Sconosciuta è invece l’origine del curioso cognome, riconducibile alla parola latina “ebrius”, ovvero “ebbro, ubriaco, imbevuto”, forse adottato dalla casata in riferimento ad un mestiere legato al vino. Certo è che dopo la sconfitta dei ghibellini, anche gli Ubriachi lasciarono Firenze per il nord Italia, disperdendosi tra Bologna, Vicenza e Venezia. E fu proprio nella Serenissima del XIV secolo che inaugurarono la celebre Bottega degli Embriachi –così ribattezzati in dialetto veneto- fortunato e prestigioso laboratorio artigiano specializzato nella lavorazione del legno e dell’avorio. Nel museo del Louvre si conserva ancora oggi una sontuosa pala d’altare, testimonianza concreta delle loro abilità manifatturiere. 

A Firenze è rimasta la Torre degli Ubriachi, situata all’inizio di via de’ Bardi, poco distante da Ponte Vecchio ed esattamente di fronte a quella dei Mannelli. Insieme a quest’ultima e a quella dei Rossi-Cerchi, la Torre in via de’ Bardi faceva parte dell’antico sistema difensivo della città. A differenza della famiglia Mannelli però, gli Ubriachi non si opposero alla costruzione del Corridoio Vasariano, che infatti attraversa anche questo antico edificio.

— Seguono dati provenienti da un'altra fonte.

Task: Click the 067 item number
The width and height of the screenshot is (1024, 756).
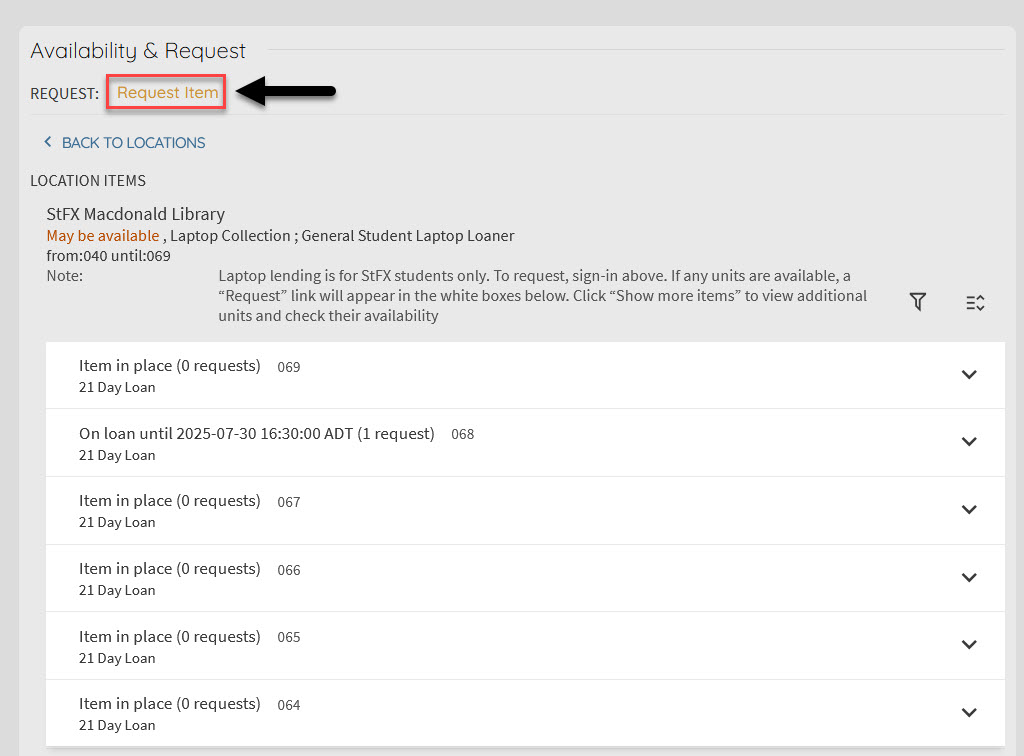Action: (x=289, y=502)
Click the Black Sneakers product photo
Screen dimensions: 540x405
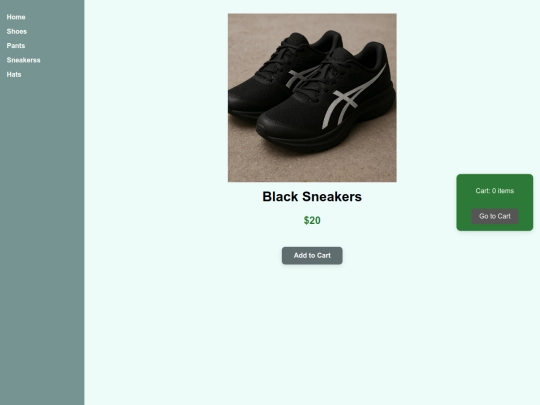pyautogui.click(x=312, y=97)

All’interno del museo di Santa Maria Novella si trova poi la Cappella degli Ubriachi, antica proprietà della famiglia fiorentina alla quale si accedeva unicamente dal Chiostro Grande. Fu Baldassarre Ubriachi a finanziare l’opera, poi divenuta sede della Compagnia dei Santi Innocenti dal 1467 al 1785.

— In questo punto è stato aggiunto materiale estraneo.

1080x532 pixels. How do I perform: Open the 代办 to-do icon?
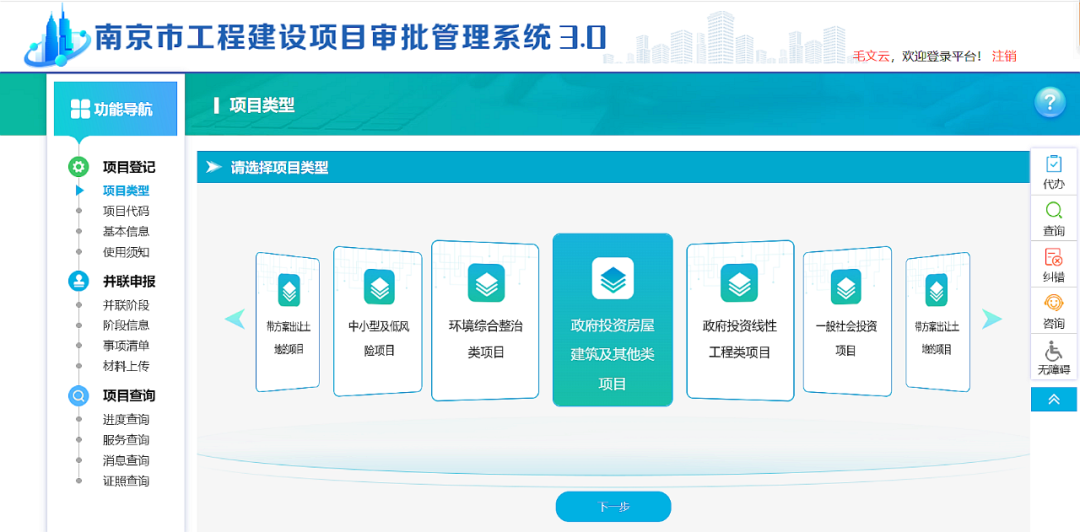point(1053,170)
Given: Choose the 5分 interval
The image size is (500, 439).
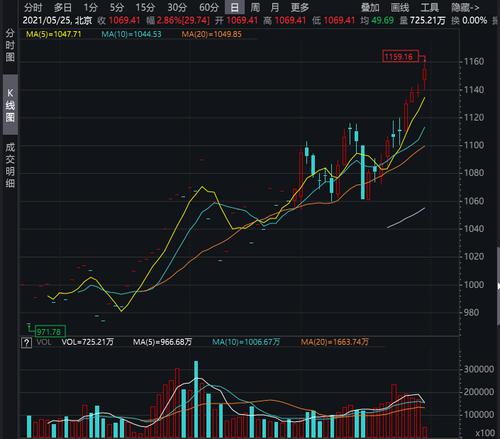Looking at the screenshot, I should [x=117, y=7].
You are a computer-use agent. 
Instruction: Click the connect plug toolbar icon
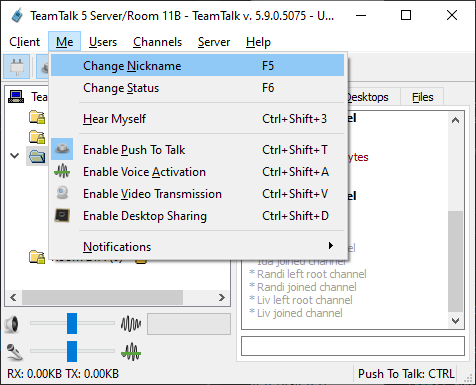point(16,66)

La famiglia si estinse nel 1436, ma il sommo Poeta ne ha lasciato un’indelebile traccia. Nel XVII canto dell’Inferno Virgilio invita Dante ad osservare gli usurai (vv.34-63), condannati a stare seduti sull'argine roccioso mentre una pioggia di fuoco li investe. Tutti i peccatori portano una borsa al collo con impressa l’insegna nobiliare della famiglia d’appartenenza: tra questi il poeta riconosce dapprima uno dei Ganfigliazzi, che indossa il simbolo di un leone azzurro su fondo giallo, e poi un altro con una borsa “come sangue rossa/mostrando un’oca bianca più del burro” (vv. 62-63), ovvero l’inconfondibile stemma degli Obriachi.

Secondo le cronache infatti entrambe le famiglie fiorentine, appartenute alle opposte fazioni di Guelfi e Ghibellini, erano dedite all’usura: su tutti si ricorda un certo Locco Obriachi, che attuava questa pratica nella lontana Sicilia, così come entrambe le casate accumularono un ingente patrimonio esercitando la carità pelosa nelle università italiane.